- Ага, - услужливо кивнул Еропкин, споро обгладывая заячью ногу. Заев зайчатину ложкой соленых рыжиков, вытер кулаком усы и принялся загибать блестящие от жира пальцы: - Сенька Петров, боярский сын, наш, валдайский, почитай, сосед. Звяга Силин, тоже воинский человек, из митрополичьих. Да вот еще Сулейка, татарин касимовский, баял: де, княжеских кровей. Еще, еще...

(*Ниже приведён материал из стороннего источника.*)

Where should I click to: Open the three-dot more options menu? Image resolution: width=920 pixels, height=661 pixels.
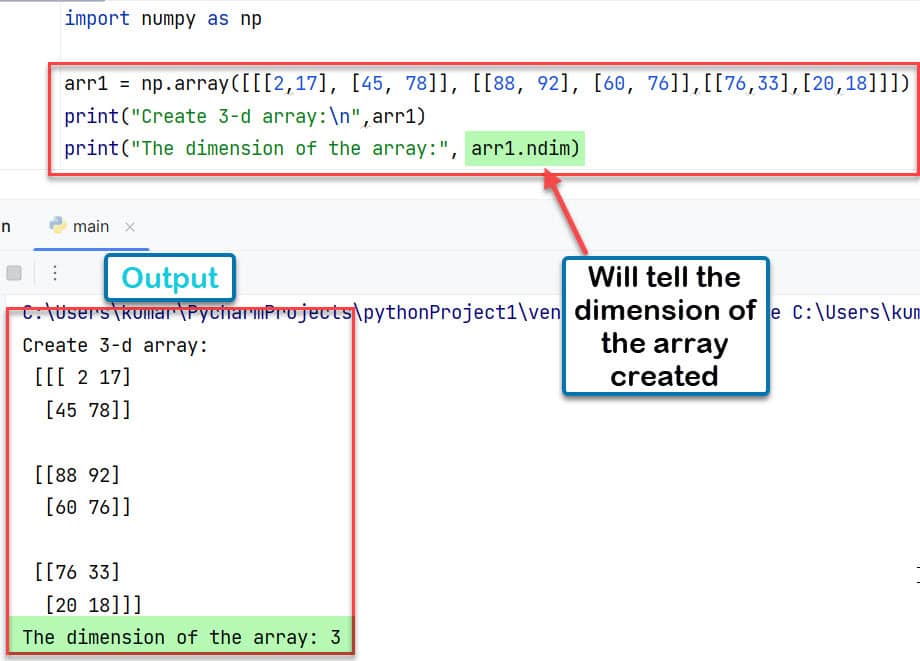click(x=55, y=272)
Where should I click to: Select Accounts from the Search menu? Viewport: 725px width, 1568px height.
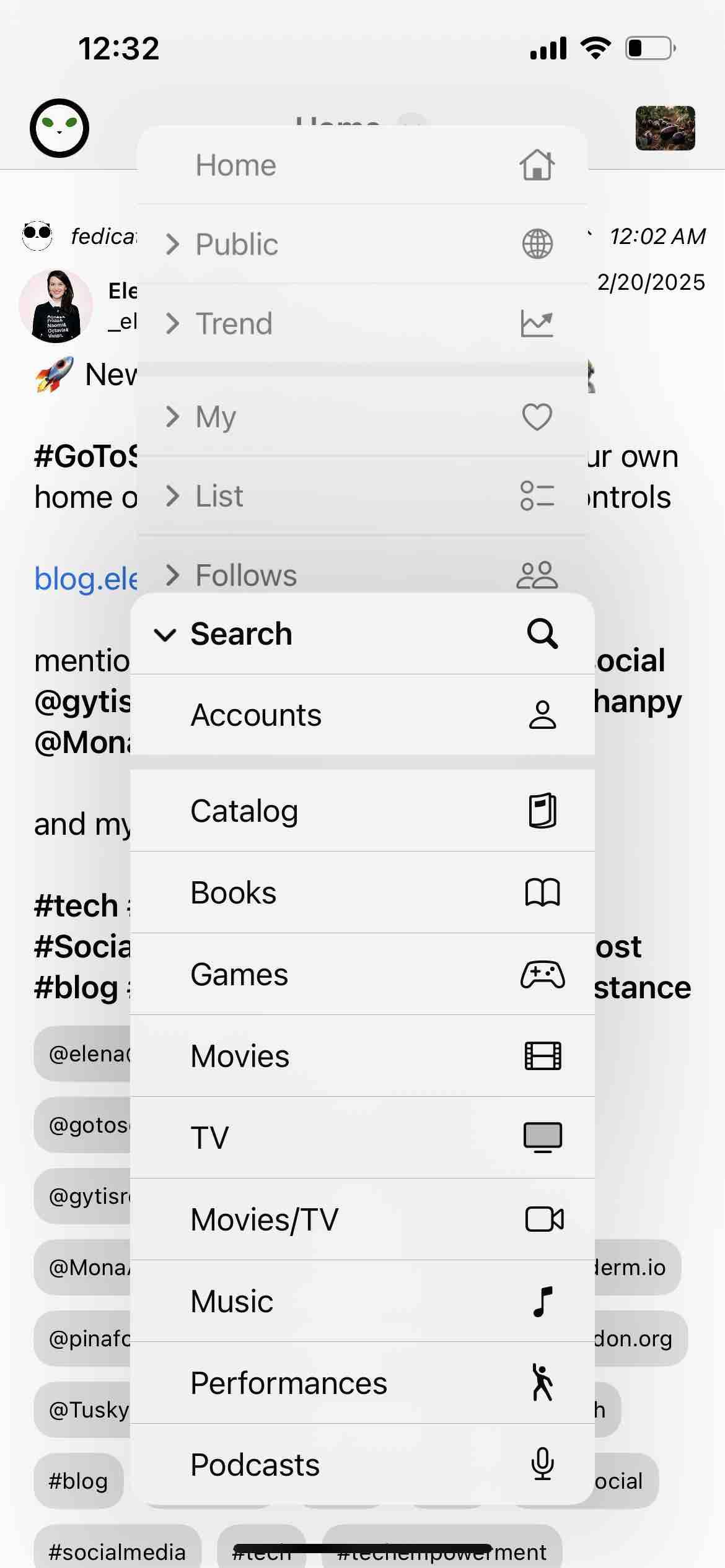point(256,715)
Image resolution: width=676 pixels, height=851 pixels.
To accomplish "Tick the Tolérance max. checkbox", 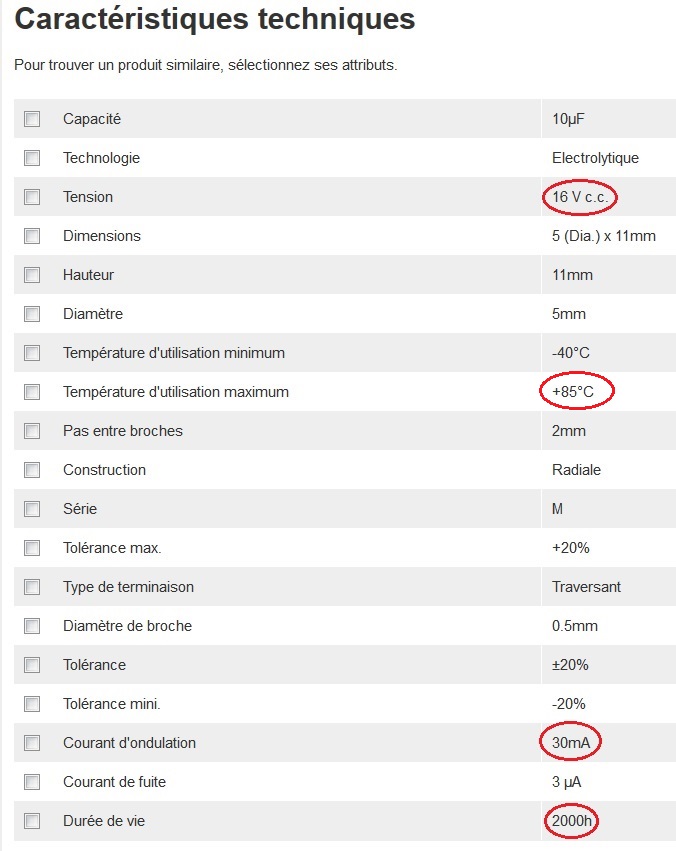I will (x=32, y=548).

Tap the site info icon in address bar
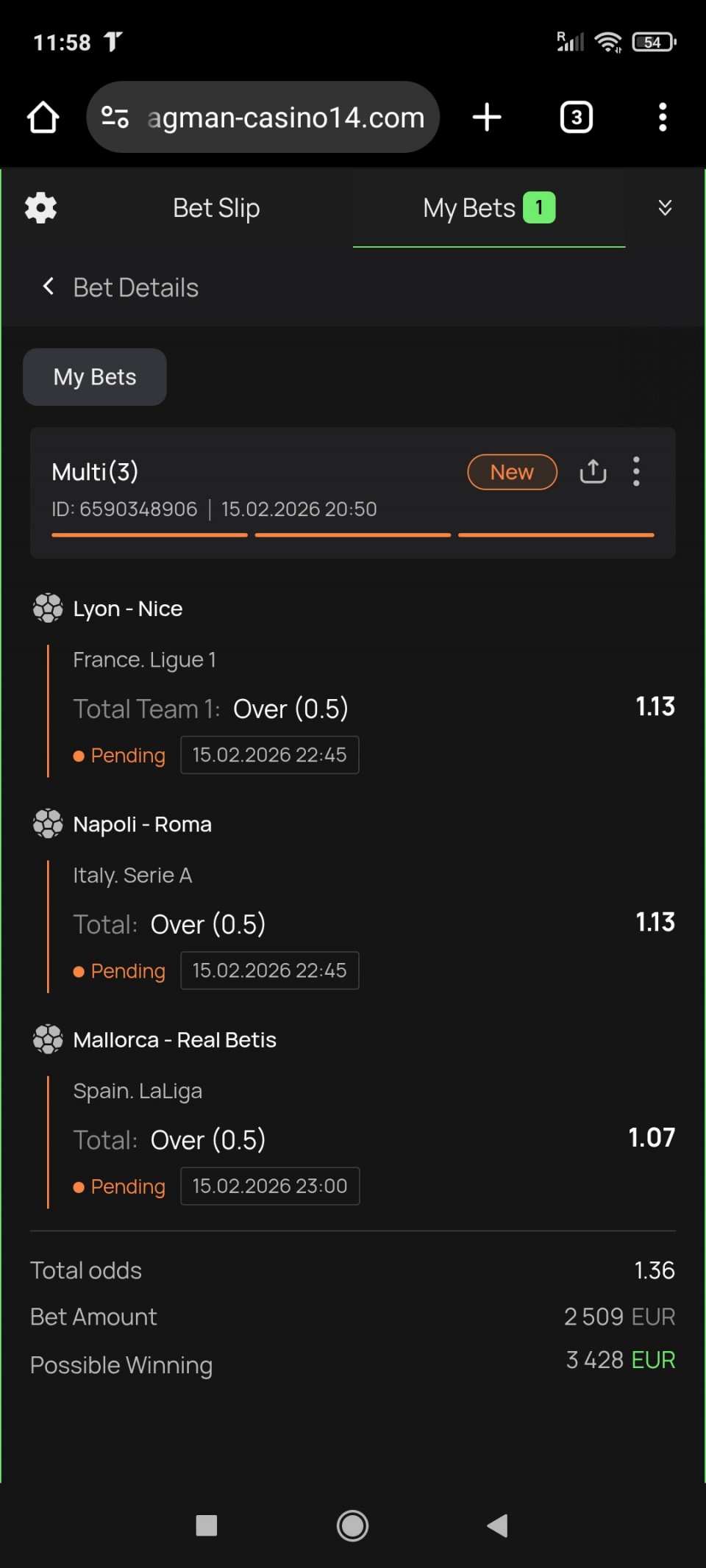[x=115, y=118]
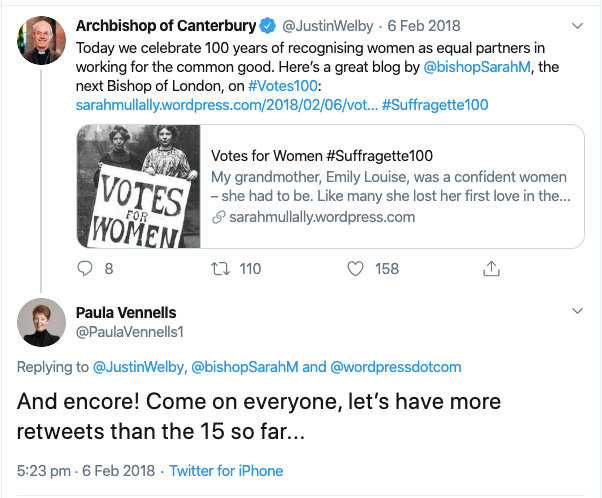Click the @JustinWelby handle in reply line
Screen dimensions: 602x498
tap(137, 367)
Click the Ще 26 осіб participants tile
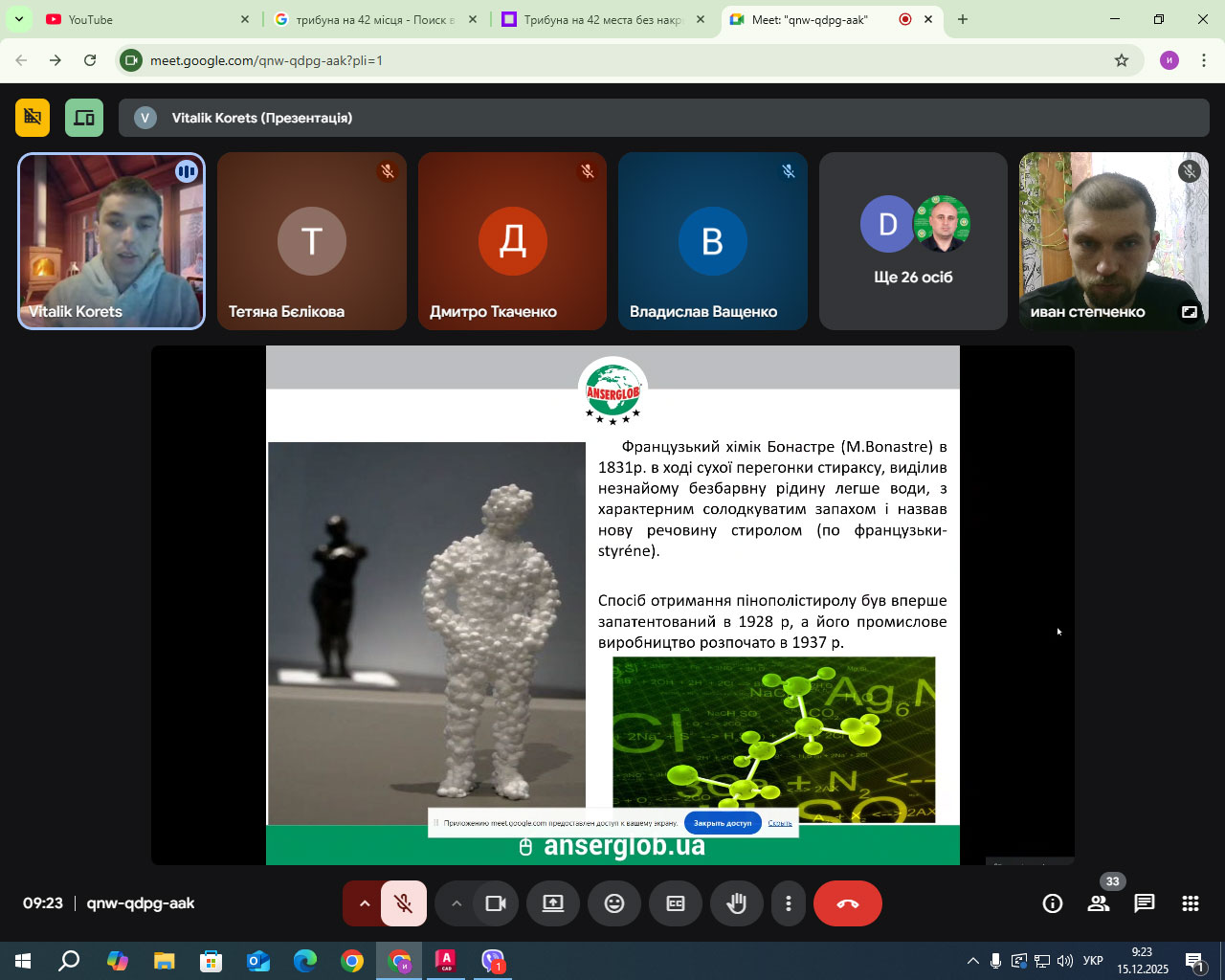This screenshot has height=980, width=1225. (913, 241)
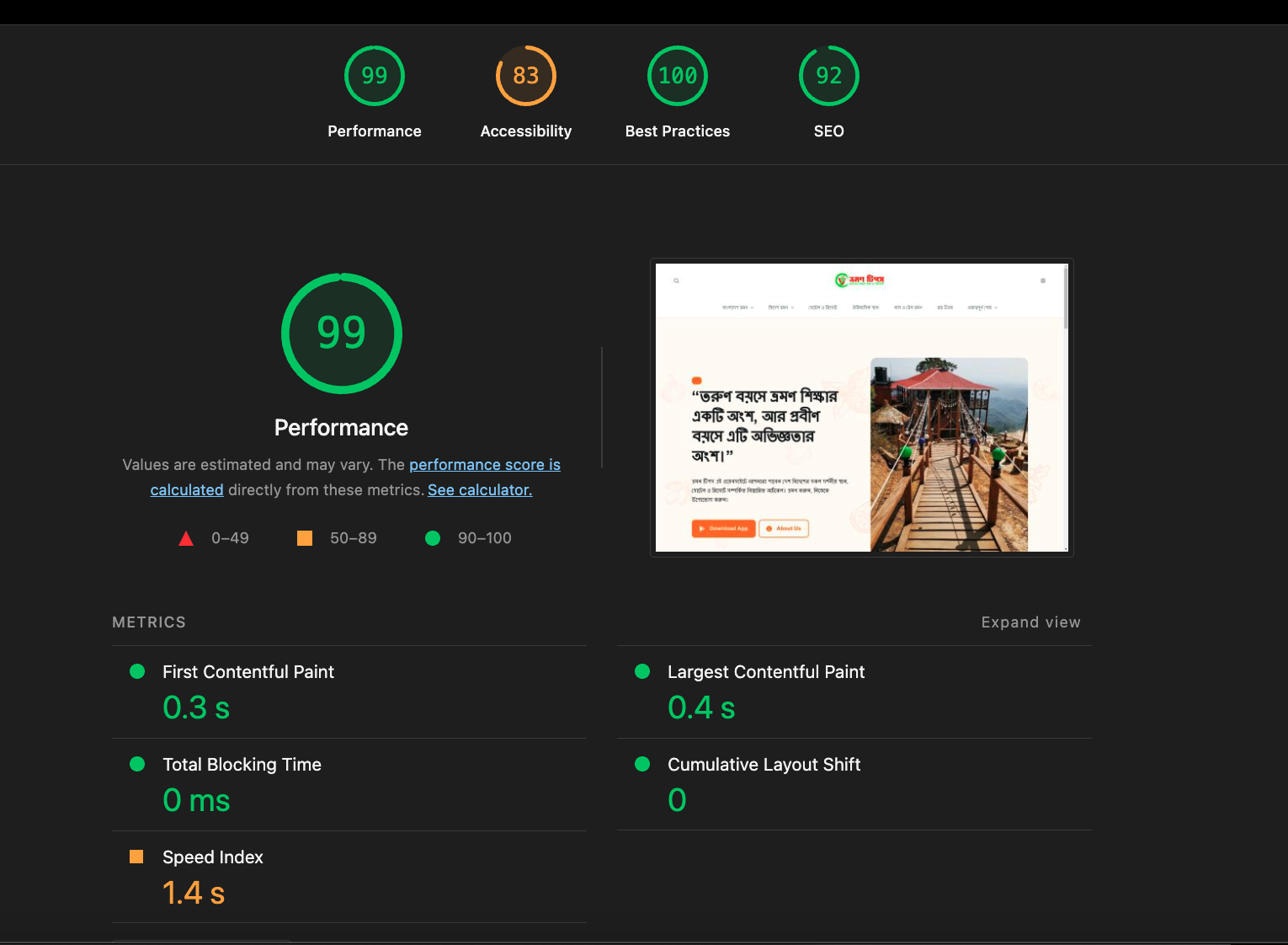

Загнув четвертый палец, нахмурился, но, как ни силился, более назвать никого не смог. Всех друзей- знакомцев мысленно выстроил в ряд, вгляделся в лица. Всякий народец попался, всякого достоинства и достатка, некоторые слава только, что носили крест, - чистые басурмане, свое устерегут, но чужое унесут, да еще божиться станут: мол, сроду чужого не брали. Если же божба не поможет, ретивого взыскателя и зарежут отай, после же дивятся: вчерась, дескать, за рухлядью приходил - кричмя кричал, а ноне и нос не кажет - видать, засовестился. Но согласных за золото служить абы кому, кроме трех названных, не было. Эко диво дивное! Взять хотя бы, к примеру, Мишаню Зернова. Ведь по всем повадкам-ухваткам - тать, обличьем страхолюден, а служить, окромя царя-батюшки да Руси-матушки, никому не станет. Еропкин сейчас это понял наверняка, только объяснить причину не мог.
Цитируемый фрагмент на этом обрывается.